PROBLEM REQUIREMENTS:
Use the entries below to count the lines that hold the word "click"; answer with the number only.

########################################

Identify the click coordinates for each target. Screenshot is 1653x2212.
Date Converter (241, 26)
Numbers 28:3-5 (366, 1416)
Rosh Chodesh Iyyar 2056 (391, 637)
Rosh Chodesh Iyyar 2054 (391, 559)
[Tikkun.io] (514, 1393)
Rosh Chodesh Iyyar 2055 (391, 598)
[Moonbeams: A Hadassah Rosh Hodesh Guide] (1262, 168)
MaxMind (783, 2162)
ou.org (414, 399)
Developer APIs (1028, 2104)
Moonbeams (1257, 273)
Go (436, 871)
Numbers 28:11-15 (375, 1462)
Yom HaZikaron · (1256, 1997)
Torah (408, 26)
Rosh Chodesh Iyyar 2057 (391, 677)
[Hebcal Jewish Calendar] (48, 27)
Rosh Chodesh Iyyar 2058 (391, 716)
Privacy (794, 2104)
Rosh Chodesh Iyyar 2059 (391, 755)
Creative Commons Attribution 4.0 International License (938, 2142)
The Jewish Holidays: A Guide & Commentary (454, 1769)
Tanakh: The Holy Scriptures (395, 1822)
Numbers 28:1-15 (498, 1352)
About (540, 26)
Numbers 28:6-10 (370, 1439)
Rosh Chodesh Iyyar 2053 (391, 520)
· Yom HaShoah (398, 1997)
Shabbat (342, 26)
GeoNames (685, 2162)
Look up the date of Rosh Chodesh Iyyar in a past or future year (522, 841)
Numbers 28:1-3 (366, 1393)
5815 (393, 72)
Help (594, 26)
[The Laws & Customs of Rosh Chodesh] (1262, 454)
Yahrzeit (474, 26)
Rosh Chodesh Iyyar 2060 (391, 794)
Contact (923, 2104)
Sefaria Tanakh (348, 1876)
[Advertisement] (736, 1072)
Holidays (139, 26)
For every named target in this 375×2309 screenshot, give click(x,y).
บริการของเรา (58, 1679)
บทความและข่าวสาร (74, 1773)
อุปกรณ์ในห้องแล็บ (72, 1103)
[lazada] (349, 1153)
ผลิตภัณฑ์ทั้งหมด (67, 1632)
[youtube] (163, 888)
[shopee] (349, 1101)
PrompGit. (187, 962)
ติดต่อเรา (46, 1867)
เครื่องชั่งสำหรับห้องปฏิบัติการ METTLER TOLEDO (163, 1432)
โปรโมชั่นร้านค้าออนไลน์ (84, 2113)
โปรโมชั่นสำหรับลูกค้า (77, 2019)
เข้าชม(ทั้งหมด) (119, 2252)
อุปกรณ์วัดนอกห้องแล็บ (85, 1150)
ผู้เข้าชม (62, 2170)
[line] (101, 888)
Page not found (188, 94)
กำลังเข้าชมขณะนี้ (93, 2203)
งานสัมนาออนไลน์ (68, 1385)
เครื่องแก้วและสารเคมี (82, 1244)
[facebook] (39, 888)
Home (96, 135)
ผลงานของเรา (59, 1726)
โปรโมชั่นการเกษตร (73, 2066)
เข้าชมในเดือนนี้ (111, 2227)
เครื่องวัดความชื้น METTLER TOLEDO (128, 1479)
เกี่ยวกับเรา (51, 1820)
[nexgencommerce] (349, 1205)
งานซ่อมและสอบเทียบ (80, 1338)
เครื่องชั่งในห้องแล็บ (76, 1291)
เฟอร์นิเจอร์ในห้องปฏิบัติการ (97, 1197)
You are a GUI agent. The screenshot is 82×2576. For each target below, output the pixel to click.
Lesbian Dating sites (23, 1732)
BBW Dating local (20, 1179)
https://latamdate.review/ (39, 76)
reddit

########################################

ANSWER TO THE EXERCISE:
3